## TASK ITEM:
Pull every line with the word "named" out of the entries below.

## RECORD EXTRACTS:
+ + +
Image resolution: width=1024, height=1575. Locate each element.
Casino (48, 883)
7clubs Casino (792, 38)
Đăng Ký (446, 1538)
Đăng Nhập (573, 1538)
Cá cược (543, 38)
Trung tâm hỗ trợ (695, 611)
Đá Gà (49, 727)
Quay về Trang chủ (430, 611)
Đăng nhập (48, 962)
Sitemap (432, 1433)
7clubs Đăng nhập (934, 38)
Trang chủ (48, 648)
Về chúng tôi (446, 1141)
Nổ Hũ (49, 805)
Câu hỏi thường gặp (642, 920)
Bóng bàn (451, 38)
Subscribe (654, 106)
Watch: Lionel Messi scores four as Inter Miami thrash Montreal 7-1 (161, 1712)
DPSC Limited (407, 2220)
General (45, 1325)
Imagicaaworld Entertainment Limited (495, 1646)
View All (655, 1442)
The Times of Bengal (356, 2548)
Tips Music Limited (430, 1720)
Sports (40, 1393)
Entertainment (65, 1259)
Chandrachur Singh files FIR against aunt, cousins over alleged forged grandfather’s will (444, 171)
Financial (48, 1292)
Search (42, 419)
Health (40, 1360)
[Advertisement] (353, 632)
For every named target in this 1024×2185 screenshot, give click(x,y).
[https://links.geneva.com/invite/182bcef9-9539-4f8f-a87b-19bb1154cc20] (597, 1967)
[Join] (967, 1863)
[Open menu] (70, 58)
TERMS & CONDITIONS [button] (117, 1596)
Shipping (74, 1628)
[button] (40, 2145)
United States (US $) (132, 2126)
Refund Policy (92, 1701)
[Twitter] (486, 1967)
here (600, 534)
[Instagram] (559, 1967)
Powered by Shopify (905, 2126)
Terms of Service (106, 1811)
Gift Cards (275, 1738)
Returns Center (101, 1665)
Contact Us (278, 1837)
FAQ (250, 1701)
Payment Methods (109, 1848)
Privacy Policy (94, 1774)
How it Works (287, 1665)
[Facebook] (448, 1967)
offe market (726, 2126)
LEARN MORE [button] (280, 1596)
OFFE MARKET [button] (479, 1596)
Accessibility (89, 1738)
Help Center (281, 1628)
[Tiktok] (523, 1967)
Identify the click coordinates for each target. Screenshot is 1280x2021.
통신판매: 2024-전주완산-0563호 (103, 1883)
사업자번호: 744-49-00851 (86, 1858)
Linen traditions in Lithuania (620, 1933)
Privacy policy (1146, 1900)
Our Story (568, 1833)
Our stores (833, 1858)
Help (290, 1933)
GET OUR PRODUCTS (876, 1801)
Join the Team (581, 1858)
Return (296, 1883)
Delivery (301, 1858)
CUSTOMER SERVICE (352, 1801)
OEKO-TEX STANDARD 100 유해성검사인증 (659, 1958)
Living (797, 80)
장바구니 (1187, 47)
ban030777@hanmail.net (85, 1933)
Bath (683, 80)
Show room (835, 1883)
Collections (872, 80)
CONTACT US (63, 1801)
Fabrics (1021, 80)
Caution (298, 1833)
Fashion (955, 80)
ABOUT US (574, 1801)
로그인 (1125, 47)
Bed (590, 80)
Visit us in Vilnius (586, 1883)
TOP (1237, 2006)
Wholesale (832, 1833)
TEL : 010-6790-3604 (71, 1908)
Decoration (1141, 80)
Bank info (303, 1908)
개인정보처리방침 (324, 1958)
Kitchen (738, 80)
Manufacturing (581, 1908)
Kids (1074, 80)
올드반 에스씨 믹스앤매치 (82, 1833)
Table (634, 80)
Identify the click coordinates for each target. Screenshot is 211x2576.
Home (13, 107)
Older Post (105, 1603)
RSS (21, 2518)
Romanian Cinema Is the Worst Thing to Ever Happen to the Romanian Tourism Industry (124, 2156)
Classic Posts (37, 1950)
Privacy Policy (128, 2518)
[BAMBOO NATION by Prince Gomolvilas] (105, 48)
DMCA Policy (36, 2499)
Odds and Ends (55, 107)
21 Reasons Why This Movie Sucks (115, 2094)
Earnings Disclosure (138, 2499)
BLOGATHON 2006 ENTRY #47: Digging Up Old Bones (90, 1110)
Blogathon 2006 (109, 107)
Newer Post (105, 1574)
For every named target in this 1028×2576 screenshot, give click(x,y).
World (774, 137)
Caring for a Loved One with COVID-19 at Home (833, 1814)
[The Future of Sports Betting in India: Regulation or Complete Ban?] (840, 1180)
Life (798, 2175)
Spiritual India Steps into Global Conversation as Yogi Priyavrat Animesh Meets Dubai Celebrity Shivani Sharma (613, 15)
+ + +
## YOUR SOLUTION:
For every named target in this 1024×2185 screenshot, give click(x,y).
For every named target in this 1028×2576 screenshot, give click(x,y).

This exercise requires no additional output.